═════ TASK INPUTS
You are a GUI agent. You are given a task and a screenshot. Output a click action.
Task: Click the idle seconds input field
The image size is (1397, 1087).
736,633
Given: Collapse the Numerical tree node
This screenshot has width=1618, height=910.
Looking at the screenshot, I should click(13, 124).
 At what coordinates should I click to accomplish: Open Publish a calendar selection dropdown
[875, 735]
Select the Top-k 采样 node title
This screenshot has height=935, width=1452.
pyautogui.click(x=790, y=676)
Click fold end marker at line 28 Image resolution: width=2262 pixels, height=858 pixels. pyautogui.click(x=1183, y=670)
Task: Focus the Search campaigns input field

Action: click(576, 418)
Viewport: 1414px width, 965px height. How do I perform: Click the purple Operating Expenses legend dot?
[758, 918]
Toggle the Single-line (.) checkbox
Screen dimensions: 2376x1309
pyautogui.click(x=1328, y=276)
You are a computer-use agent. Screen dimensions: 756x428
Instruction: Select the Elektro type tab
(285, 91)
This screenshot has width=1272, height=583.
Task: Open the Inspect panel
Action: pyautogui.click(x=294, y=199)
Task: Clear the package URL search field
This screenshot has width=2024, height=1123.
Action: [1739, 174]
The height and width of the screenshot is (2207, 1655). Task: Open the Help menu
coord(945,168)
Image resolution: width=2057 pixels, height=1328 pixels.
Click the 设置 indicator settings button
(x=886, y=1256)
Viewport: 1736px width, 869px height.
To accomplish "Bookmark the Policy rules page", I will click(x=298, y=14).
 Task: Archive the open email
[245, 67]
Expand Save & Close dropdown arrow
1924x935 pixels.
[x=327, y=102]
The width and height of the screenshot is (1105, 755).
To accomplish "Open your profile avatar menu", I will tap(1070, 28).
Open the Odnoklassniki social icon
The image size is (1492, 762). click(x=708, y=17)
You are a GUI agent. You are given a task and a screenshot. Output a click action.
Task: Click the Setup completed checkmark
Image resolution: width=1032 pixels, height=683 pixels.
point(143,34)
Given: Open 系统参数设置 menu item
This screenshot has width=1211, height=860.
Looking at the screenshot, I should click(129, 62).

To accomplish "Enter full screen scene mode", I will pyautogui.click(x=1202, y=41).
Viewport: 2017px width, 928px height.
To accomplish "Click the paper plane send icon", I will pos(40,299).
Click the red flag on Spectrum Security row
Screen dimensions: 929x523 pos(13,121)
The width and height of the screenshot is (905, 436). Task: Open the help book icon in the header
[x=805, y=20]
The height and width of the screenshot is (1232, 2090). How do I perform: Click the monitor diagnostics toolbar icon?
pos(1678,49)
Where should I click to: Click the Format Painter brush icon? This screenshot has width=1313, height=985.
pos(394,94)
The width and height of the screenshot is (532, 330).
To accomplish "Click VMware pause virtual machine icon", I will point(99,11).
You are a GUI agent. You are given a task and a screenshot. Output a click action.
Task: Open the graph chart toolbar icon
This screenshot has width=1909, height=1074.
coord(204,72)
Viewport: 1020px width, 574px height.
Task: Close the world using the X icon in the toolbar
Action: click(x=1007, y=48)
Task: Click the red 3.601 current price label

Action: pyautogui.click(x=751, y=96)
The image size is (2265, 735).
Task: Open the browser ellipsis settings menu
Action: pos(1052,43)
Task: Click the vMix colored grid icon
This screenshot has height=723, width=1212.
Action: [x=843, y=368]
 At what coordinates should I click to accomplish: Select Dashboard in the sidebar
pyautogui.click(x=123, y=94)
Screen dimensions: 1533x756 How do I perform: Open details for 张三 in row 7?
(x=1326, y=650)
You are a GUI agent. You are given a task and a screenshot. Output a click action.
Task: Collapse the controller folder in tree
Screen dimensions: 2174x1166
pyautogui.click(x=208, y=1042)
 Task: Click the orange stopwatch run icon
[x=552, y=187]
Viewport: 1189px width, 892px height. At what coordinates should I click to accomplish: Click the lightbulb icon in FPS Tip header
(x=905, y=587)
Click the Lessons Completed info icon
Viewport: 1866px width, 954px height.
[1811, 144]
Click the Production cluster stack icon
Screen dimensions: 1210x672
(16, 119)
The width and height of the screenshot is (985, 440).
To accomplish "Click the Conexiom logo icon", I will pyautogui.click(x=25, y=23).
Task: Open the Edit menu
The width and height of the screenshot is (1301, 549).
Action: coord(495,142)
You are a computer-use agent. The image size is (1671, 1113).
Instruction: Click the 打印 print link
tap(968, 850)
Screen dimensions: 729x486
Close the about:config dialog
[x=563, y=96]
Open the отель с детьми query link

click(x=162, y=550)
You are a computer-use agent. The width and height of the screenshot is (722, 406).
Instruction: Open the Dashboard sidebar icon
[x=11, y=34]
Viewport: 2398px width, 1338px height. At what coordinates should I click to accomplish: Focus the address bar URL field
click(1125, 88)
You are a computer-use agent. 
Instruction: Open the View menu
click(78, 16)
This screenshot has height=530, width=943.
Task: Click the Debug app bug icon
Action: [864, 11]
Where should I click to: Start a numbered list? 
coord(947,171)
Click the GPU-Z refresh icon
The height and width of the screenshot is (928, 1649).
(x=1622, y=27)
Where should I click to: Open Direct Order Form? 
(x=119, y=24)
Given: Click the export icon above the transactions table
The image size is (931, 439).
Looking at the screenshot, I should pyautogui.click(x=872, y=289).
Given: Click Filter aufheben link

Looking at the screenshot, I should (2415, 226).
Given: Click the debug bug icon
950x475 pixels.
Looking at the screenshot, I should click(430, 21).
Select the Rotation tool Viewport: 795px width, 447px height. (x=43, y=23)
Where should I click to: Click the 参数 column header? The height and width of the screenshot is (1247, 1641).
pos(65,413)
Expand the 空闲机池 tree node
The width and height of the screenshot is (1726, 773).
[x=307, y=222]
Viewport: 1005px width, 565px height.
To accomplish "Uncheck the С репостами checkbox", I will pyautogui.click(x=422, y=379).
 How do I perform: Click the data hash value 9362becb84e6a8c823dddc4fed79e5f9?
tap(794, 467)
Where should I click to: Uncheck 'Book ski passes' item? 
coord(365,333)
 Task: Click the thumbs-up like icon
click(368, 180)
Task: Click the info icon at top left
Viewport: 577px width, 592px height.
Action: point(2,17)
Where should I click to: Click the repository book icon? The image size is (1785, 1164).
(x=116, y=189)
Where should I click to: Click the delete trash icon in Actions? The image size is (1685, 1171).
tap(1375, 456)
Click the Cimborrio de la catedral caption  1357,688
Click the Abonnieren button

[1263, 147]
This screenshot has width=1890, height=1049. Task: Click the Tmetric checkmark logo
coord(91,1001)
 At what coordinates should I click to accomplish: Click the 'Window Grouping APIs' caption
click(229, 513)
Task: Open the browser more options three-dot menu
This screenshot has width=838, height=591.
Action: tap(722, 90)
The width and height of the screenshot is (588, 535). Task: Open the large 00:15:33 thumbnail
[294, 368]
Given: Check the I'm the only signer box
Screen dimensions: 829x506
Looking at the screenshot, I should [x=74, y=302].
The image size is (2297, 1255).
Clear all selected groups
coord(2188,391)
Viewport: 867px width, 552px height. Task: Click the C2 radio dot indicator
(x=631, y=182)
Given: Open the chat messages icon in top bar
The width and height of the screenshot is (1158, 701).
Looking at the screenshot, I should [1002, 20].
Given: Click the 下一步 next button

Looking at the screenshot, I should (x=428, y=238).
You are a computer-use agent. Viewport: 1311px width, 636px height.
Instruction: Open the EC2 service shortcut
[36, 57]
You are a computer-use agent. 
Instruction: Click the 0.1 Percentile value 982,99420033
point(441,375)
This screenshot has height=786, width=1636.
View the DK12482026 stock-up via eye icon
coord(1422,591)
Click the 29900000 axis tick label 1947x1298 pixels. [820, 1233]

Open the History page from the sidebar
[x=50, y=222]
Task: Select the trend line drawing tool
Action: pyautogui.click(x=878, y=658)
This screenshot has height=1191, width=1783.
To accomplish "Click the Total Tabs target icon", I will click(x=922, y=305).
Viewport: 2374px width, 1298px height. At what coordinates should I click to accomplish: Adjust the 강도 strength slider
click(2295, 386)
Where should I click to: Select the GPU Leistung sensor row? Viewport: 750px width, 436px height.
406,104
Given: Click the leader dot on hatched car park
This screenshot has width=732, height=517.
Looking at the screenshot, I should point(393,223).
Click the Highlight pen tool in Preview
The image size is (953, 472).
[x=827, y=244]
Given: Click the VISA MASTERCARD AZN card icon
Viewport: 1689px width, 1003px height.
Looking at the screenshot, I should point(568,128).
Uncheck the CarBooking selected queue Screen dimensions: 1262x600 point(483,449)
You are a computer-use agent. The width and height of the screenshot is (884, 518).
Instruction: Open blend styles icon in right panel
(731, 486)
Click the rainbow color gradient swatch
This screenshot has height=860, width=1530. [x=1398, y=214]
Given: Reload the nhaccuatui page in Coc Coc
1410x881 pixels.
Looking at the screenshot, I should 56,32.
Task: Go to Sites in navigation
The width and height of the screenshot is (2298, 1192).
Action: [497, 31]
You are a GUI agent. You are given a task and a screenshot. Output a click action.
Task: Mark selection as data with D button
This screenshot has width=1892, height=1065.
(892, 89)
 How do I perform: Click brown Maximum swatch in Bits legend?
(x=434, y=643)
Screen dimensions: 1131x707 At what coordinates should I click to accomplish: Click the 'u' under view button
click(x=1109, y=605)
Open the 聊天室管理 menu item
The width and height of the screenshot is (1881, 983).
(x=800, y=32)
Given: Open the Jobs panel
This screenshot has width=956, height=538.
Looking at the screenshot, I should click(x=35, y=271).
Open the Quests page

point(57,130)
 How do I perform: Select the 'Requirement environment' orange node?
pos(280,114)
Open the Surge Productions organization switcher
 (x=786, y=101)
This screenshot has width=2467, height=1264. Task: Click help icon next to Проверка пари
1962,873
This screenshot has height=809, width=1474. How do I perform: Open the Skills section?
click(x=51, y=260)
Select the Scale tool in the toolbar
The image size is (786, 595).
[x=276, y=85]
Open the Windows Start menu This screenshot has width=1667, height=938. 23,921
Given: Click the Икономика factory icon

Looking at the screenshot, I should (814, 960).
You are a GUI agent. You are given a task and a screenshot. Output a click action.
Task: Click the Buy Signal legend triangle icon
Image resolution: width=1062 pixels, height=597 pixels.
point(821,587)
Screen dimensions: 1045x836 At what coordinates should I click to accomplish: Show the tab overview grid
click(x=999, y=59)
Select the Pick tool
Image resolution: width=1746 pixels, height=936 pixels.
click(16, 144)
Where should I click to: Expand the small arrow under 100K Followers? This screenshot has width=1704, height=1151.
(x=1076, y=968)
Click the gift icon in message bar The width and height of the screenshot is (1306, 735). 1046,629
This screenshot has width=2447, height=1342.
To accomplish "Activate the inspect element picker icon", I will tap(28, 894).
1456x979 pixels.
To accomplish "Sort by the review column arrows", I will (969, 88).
══════════
**WORK ORDER**
Of the lines above, extract only those from the line with "This screenshot has height=809, width=1474." to the line with "Open the Windows", both included, exactly as written.

**TASK RESPONSE**
This screenshot has height=809, width=1474. How do I perform: Open the Skills section?
click(x=51, y=260)
Select the Scale tool in the toolbar
The image size is (786, 595).
[x=276, y=85]
Open the Windows Start menu This screenshot has width=1667, height=938. 23,921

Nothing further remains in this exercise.